Official PyTorch Implementation of MambaVision: A Hybrid Mamba-Transformer Vision Backbone
https://arxiv.org/abs/2407.08083
Other
792 stars 43 forks source link

How to Input Video Sequences for Action Recognition #20

Closed 95AliceHong closed 3 months ago

95AliceHong commented 3 months ago

Hello,

I hope this message finds you well. I am writing to inquire about the applicability of the backbone network you have proposed for video processing. Specifically, I am working with a dataset that comprises multiple folders, each containing a varying number of image frames extracted from videos. My intention is to treat each folder as an input sequence, implying that the input dimension would ideally be (B, T, C, H, W), where T represents the number of frames.

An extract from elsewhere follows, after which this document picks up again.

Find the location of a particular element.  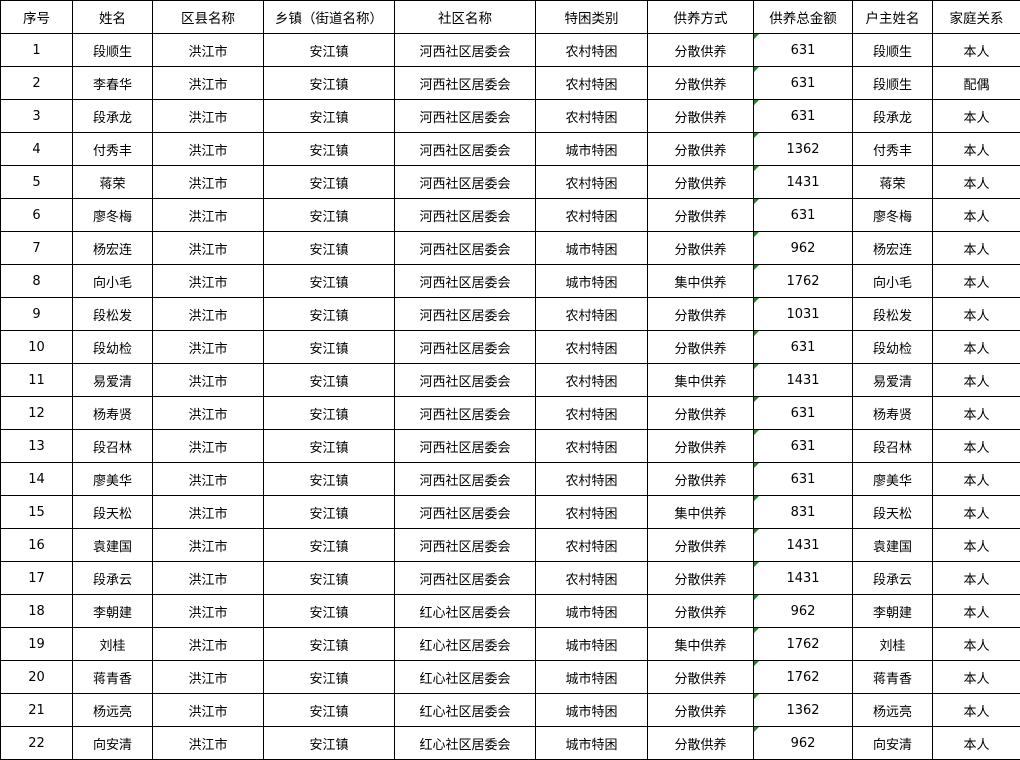

cell-seq: 16 is located at coordinates (36, 545).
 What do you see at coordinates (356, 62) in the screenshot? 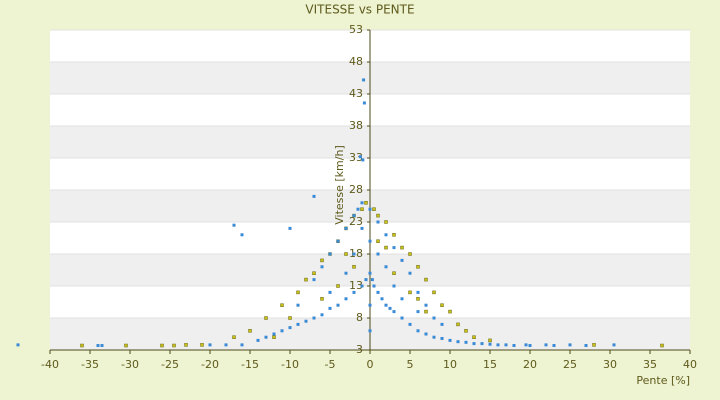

Given that the network's standard input dimension is typically set as (B, C, H, W), I was wondering if it would be feasible to reinterpret B*T as the new batch size (B), effectively making B dynamic rather than fixed. This approach would allow me to accommodate sequences of varying lengths directly without the need for padding or truncation. I would greatly appreciate your insights on whether this is a viable solution or if there are alternative strategies you would recommend for handling such video frame sequences as inputs.

Thank you in advance for your time and expertise. I look forward to your guidance.

Best regards,

ahatamiz commented 3 months ago

Hi @95AliceHong

Thanks for this question. Although our work is not tailored for video processing, I find your solution to be technically viable. In essence, each frame in the aforementioned folders are images and can be collapsed into the batch size (as independent inputs).

This approach probably gives you some leverage in tailored ways of processing the frames in each video. For example, you may want to skip certain number of frames in a systematic fashion.

Also needless to mention, MambaVision supports processing of images with arbitrary resolutions which should be helpful in your pipeline.

I look forward to know what you can make with MambaVision for action recognition. We can also add a link to your repository if you built something based on our backbone.

95AliceHong commented 3 months ago

Thank you very much for your prompt and helpful response! I will definitely give it a try. Your guidance is much appreciated.